Doktor pokręcił tylko głową.
- Wybacz, ale chyba raczej zostanę w moim własnym ubraniu - powiedział kosmita i wyciągnął z kieszeni biała kulę wielkości piłki tenisowej i rzucił ją w dół na pokład statku. Skoczył za nią w sekundę później.
Nim Iron man zdążył skoczyć na ratunek stukniętemu Władcy Czasu ten wbrew prawo fizyki zawisł w powietrzu, po czy popadł łagodnie na pokład. Beztrosko podniósł kulkę i obił ją parę razy w powietrzu.

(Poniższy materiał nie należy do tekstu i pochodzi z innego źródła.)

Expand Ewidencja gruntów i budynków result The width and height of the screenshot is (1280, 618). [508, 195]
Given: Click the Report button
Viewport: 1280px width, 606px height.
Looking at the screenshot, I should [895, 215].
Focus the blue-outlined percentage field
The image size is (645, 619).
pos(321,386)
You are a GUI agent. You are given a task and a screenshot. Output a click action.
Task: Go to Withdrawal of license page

Kulka zawisała, po czym grzecznie wracała do jego dłoni.
- Anty-grawitacyjna piłka "Spadka" z dwudziestego ósmego stulecia. Była hitem przez sześć miesięcy. Ja swoją trochę podrasowałem - powiedział wesoło Doktor, gry Iron Man wylądował obok niego.
- Ciekawe, ale nie mogłeś nas uprzedzić? - Spytał Kapitan na co Doktor tylko się uśmiechnął. - Gdzie teraz Stark?

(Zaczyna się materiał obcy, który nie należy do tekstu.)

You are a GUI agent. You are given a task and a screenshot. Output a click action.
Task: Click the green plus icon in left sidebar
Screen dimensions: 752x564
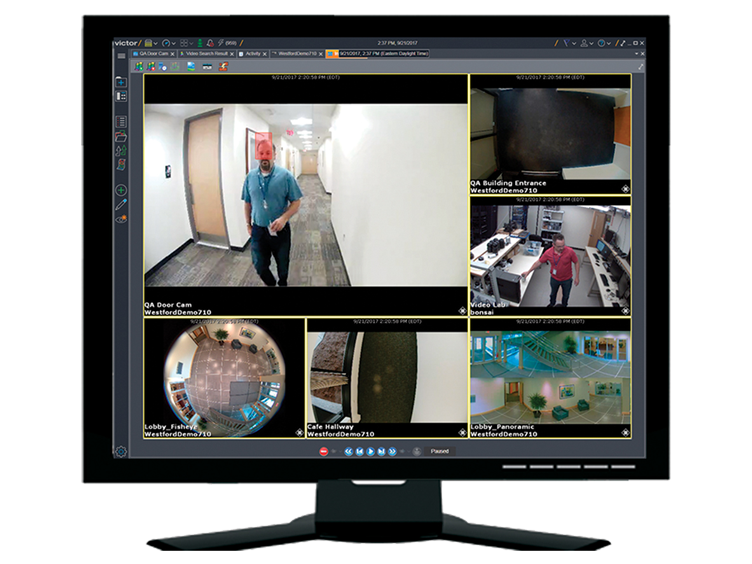tap(122, 190)
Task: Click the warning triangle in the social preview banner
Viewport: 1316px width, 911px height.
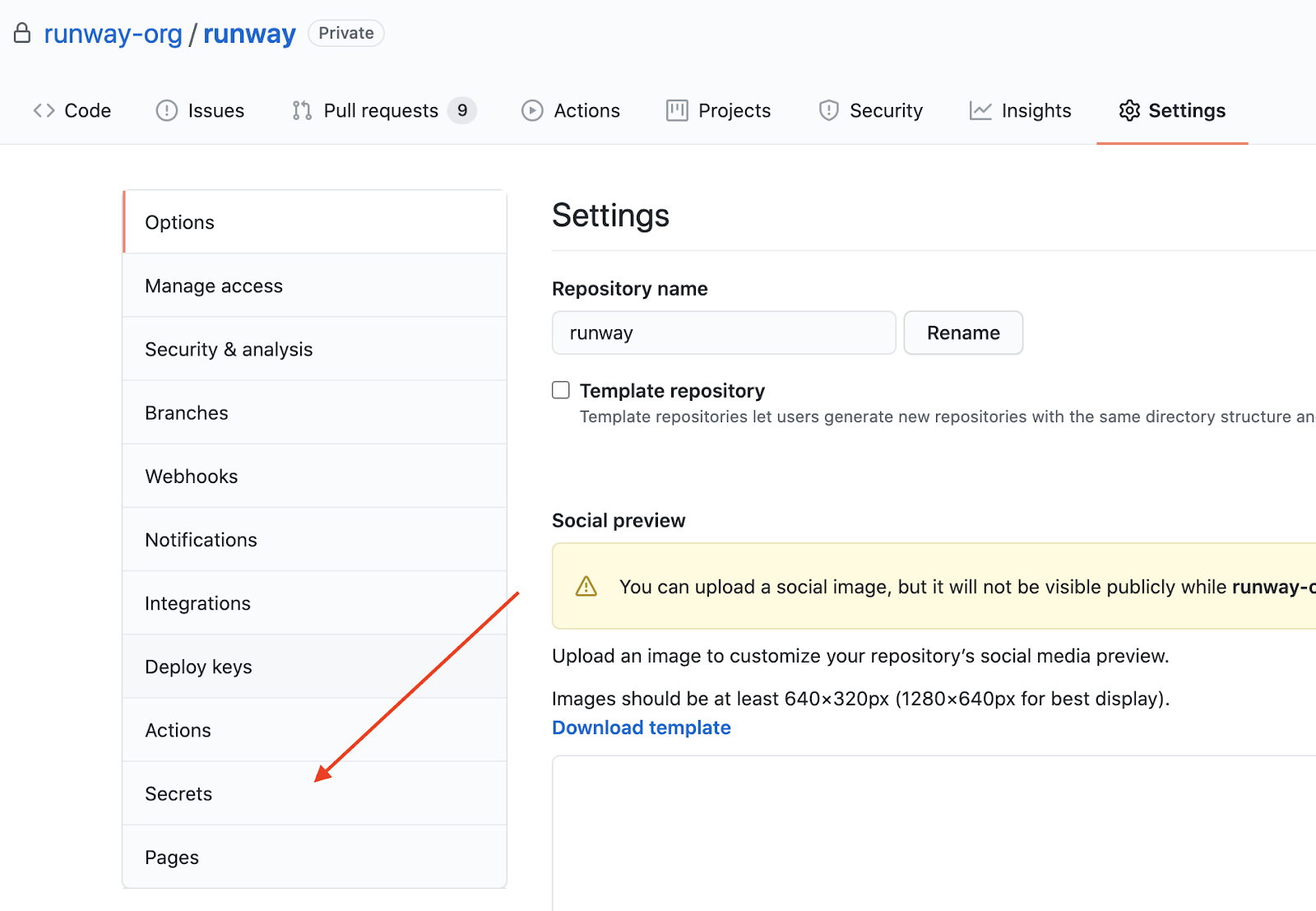Action: 585,586
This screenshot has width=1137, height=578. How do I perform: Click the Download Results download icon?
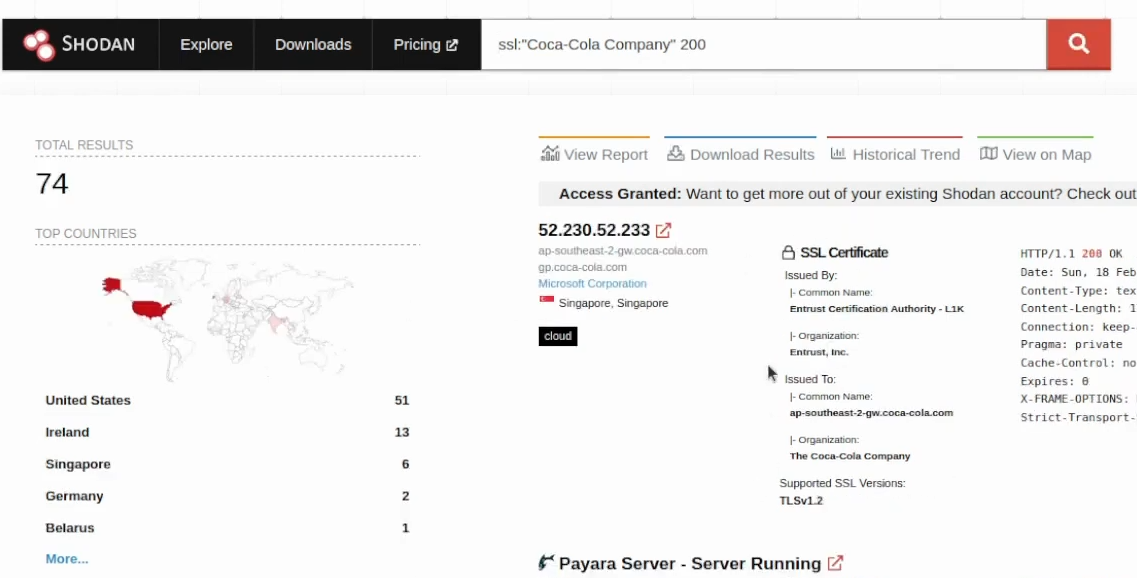(675, 154)
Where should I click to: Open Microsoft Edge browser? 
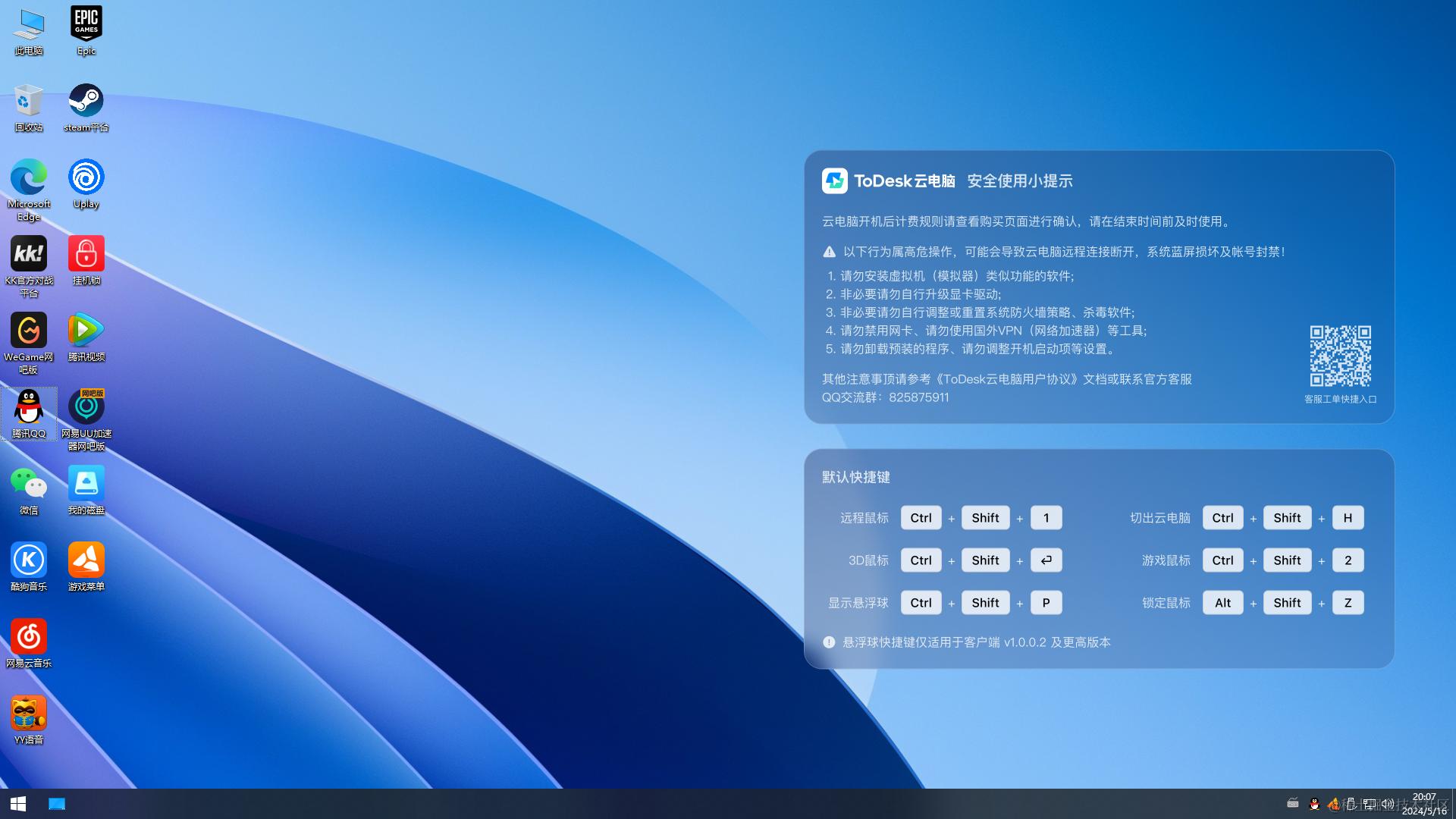click(x=28, y=180)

Iron man wiedział że Mistrz, a raczej sygnatura energetyczna, która najprawdopodobniej należała do niego znajdowała się dwa poziomy po niżej nich w stronę dziobu. Po drodze pewnie było wielu agentów Hydry uzbrojonych po zęby. Na szczęście sam statek należał do transportowo których plany były powielane i każdy wyglądał od środka prawie tak samo. Więc można było wytyczyć teoretycznie najbezpieczniejszą trasę.